• Exercise goal:
Nothing less than an exact copy of all the records is required.

• Data records:
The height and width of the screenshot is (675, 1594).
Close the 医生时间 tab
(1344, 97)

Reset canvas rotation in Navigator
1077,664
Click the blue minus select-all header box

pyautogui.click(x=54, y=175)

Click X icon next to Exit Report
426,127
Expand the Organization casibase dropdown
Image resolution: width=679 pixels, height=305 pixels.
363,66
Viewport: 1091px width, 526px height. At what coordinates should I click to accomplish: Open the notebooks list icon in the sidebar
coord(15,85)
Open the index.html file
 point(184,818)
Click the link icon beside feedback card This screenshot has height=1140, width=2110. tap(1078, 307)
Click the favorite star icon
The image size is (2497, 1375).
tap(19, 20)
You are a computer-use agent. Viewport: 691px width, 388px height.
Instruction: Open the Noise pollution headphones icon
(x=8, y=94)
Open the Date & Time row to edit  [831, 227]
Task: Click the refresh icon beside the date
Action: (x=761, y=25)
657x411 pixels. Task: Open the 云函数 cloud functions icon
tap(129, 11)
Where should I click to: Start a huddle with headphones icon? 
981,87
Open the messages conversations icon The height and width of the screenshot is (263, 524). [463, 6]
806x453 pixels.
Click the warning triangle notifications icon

• Solution to the problem:
The height and width of the screenshot is (675, 1594).
Close the 医生时间 tab
(1344, 97)

Reset canvas rotation in Navigator
1077,664
Click the blue minus select-all header box

pyautogui.click(x=54, y=175)

Click X icon next to Exit Report
426,127
Expand the Organization casibase dropdown
Image resolution: width=679 pixels, height=305 pixels.
363,66
Viewport: 1091px width, 526px height. At what coordinates should I click to accomplish: Open the notebooks list icon in the sidebar
coord(15,85)
Open the index.html file
 point(184,818)
Click the link icon beside feedback card This screenshot has height=1140, width=2110. tap(1078, 307)
Click the favorite star icon
The image size is (2497, 1375).
tap(19, 20)
You are a computer-use agent. Viewport: 691px width, 388px height.
Instruction: Open the Noise pollution headphones icon
(x=8, y=94)
Open the Date & Time row to edit  [831, 227]
Task: Click the refresh icon beside the date
Action: (x=761, y=25)
657x411 pixels. Task: Open the 云函数 cloud functions icon
tap(129, 11)
Where should I click to: Start a huddle with headphones icon? 
981,87
Open the messages conversations icon The height and width of the screenshot is (263, 524). [463, 6]
806x453 pixels.
Click the warning triangle notifications icon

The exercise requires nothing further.